Leeds City Council has invested significantly in low emission vehicles following comprehensive fleet reviews and the implementation of a home charging scheme. This has led to the acquisition of over 44 electric vehicles and 107 charge points to date, with potential for future additions, and generated an excellent understanding of the practicalities overall.

Challenge

Energy Saving Trust first worked with Leeds City Council in 2007 on a green fleet review, followed by a grey fleet review in 2014. Several of the recommendations proved highly helpful to build the case for concerted action on alternatively fuelled vehicles.

Meeting air quality targets and the potential implementation of a clean air zone in Leeds remain major challenges. Led by Terry Pycroft, head of fleet service, the fleet continually looks to improve its efficiency, cost-effectiveness and emission performance and lead by example, engaging with businesses and members of the public.

Process

Identifying EV potential

Leeds City Council undertook a comprehensive review of its entire fleet of 1,200 vehicles to highlight those potentially suitable for replacement with an electric vehicle (EV). Characteristics included the jobs the vehicles carried out, including payload, and average daily mileages in the range of 70-90 miles.

Charging infrastructure

Once the vehicles were identified, details of the depot locations were clarified across the authority. It was found that most vehicles were parked at depots overnight, seemingly ideal for charging. However, surveys revealed that most sites would only be able to accommodate charge points for two to four vehicles, unless expensive upgrades to the electrical capacity were undertaken.

Home charging scheme

To enable the adoption of more electric vehicles on fleet, a home charging scheme pilot was launched involving 10 vehicles. The pilot proved successful, generating highly positive feedback from drivers on their experience. Crucially, it also informed the development of the council’s policy and processes, such as on charge point payment mechanisms, paving the way for a wider roll-out.

CNG vehicles

Back in 2008, Leeds City Council pioneered the use of compressed natural gas (CNG) refuse vehicles, assisted by Department for Transport funding. The vehicle pilot proved the business case (lower emissions, maintenance and running costs), met the high expectations of staff, and attracted considerable attention from other local authorities and the private sector. The fleet now has five CNG refuse collection vehicles and seven CNG vans.

Raising awareness

A fleet clean air and safety strategy event was held at Leeds Civic Hall in September 2016, with the Association of Public Service Excellence (APSE) and vehicle demonstrators. Nominated officers from every service were encouraged to attend, leading to improved engagement and sharing of best practice across all levels of the authority.

Results

As of July 2018, Leeds City Council had 41 electric vans (Nissan NV200), plus three Nissan Leaf cars, a 16 per cent share of the total van fleet. A total of 96 charge points have been installed across the Leeds City Council estate, as well as 10 home chargers, including one at Leeds Civic Hall. It is estimated that the vehicles will travel over 450,000 miles a year, offering fuel savings of at least £13,500 per year. This is because electricity is 3p per mile cheaper than diesel (4p for electricity compared to 7p for diesel). The investment will also save approximately 52 tonnes of carbon dioxide up to 2020.

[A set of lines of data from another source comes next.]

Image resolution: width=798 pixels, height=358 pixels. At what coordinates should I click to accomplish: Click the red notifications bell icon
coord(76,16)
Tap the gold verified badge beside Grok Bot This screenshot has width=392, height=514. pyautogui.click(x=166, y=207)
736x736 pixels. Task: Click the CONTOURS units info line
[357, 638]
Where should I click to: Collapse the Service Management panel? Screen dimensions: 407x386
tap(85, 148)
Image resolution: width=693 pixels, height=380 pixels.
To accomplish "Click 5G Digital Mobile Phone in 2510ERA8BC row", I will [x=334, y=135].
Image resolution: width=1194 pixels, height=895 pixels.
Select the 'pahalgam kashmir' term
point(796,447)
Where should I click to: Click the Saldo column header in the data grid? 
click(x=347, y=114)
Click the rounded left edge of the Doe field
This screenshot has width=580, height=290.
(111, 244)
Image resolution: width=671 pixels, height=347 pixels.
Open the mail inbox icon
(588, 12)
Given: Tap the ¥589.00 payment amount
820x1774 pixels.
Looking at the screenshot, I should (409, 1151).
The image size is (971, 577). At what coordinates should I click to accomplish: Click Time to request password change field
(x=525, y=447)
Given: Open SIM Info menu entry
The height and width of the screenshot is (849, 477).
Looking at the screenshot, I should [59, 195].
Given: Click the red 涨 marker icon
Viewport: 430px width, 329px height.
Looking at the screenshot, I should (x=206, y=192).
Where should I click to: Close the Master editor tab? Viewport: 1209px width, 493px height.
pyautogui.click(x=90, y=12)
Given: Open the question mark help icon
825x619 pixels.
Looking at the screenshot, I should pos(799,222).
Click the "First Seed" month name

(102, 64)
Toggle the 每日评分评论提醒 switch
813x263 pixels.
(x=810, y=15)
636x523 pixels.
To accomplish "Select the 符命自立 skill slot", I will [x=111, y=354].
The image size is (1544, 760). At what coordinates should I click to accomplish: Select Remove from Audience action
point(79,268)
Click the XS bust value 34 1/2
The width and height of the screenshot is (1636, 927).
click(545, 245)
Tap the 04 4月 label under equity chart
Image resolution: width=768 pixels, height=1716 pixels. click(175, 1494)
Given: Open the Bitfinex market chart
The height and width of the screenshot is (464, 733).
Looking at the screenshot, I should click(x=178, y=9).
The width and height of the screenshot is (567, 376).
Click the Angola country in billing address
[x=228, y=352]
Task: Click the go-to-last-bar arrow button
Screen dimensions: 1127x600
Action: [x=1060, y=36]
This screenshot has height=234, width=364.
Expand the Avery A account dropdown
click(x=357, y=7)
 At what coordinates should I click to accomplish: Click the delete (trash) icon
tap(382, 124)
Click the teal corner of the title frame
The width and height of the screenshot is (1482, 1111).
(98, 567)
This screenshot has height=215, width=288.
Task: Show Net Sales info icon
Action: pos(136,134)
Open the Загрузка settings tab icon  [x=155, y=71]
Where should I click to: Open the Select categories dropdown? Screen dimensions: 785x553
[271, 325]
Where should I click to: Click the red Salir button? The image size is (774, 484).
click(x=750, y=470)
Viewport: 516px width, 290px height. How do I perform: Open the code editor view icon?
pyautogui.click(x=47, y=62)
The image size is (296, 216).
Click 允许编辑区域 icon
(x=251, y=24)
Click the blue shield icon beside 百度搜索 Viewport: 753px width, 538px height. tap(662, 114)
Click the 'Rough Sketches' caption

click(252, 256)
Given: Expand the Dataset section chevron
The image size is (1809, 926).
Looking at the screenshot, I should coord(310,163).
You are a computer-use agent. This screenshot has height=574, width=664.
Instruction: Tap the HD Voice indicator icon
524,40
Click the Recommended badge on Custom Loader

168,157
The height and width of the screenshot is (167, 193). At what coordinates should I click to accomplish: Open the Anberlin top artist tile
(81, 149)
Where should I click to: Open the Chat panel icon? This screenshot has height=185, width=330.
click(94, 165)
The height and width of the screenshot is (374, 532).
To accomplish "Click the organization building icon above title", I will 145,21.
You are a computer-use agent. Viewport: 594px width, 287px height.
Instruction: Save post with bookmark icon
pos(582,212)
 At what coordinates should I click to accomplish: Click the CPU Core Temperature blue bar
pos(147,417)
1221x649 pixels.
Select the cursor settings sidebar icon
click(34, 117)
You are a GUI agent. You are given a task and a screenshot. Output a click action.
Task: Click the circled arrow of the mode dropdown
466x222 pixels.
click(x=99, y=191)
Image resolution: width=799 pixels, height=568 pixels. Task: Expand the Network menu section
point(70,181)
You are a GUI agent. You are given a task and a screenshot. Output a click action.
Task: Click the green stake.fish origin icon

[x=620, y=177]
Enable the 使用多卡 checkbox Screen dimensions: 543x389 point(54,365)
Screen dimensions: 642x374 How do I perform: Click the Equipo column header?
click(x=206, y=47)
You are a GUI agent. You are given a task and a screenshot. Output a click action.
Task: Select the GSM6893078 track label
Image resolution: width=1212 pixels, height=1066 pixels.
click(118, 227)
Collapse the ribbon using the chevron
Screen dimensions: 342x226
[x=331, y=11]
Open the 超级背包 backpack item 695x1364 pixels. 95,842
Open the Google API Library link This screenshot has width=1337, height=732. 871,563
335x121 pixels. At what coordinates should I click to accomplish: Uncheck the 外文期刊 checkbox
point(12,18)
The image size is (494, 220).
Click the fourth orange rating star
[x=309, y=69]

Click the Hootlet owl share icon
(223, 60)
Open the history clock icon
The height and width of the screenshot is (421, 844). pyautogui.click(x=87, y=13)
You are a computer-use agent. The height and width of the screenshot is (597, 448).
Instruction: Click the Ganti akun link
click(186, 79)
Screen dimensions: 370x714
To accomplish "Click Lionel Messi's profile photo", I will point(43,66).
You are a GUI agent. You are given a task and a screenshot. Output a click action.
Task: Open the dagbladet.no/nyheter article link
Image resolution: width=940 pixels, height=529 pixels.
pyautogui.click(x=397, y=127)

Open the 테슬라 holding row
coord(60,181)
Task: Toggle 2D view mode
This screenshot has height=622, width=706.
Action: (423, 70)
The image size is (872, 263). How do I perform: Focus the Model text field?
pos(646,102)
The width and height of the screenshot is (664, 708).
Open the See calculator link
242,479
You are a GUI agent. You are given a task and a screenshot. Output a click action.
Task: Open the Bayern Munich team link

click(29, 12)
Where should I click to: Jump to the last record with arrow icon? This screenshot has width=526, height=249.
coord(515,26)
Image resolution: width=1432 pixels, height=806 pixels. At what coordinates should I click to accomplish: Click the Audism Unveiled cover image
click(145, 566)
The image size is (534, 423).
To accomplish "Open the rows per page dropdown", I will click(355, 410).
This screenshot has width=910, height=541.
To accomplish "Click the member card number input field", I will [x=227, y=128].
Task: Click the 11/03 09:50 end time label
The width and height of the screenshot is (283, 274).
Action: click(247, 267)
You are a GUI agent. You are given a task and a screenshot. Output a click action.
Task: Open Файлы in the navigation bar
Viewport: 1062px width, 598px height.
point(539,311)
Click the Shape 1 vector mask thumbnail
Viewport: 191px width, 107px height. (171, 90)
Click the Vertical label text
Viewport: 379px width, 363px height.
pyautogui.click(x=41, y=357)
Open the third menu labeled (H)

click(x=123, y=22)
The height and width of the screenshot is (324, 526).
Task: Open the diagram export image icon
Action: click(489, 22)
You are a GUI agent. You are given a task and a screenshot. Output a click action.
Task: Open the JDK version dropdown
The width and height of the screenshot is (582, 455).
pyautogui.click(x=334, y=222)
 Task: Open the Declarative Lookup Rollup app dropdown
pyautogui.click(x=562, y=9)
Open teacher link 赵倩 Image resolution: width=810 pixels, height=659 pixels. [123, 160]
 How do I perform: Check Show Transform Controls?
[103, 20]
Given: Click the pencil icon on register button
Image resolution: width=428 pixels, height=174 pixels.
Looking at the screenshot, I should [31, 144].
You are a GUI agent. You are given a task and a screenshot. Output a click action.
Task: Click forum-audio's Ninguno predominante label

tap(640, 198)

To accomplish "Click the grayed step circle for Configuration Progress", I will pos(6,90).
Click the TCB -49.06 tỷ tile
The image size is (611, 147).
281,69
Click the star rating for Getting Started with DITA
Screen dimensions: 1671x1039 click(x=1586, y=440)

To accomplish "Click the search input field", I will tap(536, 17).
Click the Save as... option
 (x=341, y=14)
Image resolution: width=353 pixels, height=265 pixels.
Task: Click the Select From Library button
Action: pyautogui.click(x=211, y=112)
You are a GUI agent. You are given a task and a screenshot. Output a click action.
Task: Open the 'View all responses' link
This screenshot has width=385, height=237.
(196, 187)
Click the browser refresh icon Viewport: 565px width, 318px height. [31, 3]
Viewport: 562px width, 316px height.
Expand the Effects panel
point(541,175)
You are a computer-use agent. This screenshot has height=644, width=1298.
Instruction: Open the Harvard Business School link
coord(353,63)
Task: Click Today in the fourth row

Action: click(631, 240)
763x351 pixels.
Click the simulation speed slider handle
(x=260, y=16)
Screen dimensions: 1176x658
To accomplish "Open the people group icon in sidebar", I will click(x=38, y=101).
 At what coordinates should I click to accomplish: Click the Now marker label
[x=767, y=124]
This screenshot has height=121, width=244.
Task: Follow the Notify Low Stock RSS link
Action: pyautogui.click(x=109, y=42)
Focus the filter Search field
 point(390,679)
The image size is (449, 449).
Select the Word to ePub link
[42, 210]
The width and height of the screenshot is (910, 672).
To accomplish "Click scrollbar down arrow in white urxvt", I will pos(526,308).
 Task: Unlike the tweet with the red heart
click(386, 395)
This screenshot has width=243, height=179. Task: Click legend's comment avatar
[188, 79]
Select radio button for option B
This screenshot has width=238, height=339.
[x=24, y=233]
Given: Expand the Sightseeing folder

A further 51 EVs are on order, procurement is however now underway for additional electrical vehicles for other services, including construction, mail room, IT, facilities management and localities.

The potential for more EVs and charge points will continue to be reviewed as more models with longer ranges become available and EVs may be introduced as pool cars for staff.

Plans are also an advanced stage for an on-site CNG fuel station, which will allow all refuse collection vehicles (up to 86) to be switched to CNG in due course. The team is also investigating fuelling other vehicle types, such as large passenger accessible buses, 3.5-tonne tippers and other large goods vehicles with CNG.

In recognition of their committed and comprehensive approach to transitioning their fleet, Leeds City Council won a 2017 Fleet Hero Award in the Ultra-Low Emission Fleet category.